As our patents expire, we will lose intellectual property protection previously afforded by those patents. Additionally, the laws of some foreign countries in which our technology is or may in the future be licensed may not protect our intellectual property rights to the same extent as the laws of the United States, thus limiting the protections applicable to our technology.
Fluctuations in exchange rates, particularly the exchange rate between the U.S. dollar and the Japanese yen, may impact our gross margin. The contract prices to purchase wafers from OKI are denominated in Japanese yen, and the contract prices to purchase wafers from Epson is denominated in U.S. dollars. The agreements with these vendors allow for mutual sharing of the impact of the exchange rate fluctuation between Japanese yen and the U.S. dollar. Nevertheless, changes in the exchange rate between the U.S. dollar and the Japanese yen could subject our gross profit and operating results to the potential for material fluctuations.

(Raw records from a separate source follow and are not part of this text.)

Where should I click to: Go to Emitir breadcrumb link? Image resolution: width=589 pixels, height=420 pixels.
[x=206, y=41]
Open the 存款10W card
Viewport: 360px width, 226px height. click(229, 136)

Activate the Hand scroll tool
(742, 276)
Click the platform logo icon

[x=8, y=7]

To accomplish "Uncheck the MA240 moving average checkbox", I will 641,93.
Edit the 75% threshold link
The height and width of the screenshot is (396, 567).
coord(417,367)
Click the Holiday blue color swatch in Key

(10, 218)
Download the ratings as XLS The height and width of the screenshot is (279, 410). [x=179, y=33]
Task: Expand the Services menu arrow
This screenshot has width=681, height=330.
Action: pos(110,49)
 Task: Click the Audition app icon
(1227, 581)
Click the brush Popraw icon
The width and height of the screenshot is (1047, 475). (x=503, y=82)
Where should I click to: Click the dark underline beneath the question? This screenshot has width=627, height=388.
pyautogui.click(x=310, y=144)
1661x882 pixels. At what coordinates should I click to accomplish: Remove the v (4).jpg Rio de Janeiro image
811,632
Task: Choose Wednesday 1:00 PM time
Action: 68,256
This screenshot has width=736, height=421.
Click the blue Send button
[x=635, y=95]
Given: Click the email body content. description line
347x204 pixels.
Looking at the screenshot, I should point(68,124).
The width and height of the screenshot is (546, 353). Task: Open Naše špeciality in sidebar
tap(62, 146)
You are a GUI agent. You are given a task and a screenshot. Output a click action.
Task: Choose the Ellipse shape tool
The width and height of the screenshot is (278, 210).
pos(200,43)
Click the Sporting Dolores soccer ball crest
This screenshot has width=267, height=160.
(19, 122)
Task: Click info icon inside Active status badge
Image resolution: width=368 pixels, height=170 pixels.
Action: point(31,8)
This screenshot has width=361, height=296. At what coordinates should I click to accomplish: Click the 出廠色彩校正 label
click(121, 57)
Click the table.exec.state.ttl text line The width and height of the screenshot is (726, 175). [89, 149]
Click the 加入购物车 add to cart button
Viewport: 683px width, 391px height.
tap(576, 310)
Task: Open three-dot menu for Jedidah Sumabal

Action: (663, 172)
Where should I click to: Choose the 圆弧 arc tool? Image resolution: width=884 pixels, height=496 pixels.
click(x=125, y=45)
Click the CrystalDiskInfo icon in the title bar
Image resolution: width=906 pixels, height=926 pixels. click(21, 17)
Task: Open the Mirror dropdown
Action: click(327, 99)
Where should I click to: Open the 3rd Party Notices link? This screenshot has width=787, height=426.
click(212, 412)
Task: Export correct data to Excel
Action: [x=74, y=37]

* We are being audited by the Internal Revenue Service which is asserting that we owe additional taxes relating to a number of tax related positions, and if we are not successful in defending our positions we may be obligated to pay additional taxes, as well as penalties and interest, and may also have a higher effective income tax rate in the future. Our operations are subject to income and transaction taxes in the United States and in multiple foreign jurisdictions and to review or audit by the IRS and state, local and foreign tax authorities. In connection with an IRS audit of our United States federal income tax returns for fiscal years 2002 and 2003, the IRS proposed a material adjustment related to our research and development cost-sharing arrangement. We are disputing the proposed adjustment, but at the request of the IRS, we agreed to rollover the disputed proposed adjustment into the audit of our United States Federal income tax returns for fiscal years 2004 through 2006. In the quarter ended March 31, 2011, we received Notices of Proposed Adjustments from the IRS showing proposed changes to our taxable income for fiscal years 2003 through 2006, primarily related to our intercompany research and development cost-sharing arrangement. The fiscal years 2007 through 2009 are also under audit by the IRS. While the IRS has not completed its audit for these years, we anticipate that it will again propose an adjustment related to our intercompany research and development cost-sharing arrangement.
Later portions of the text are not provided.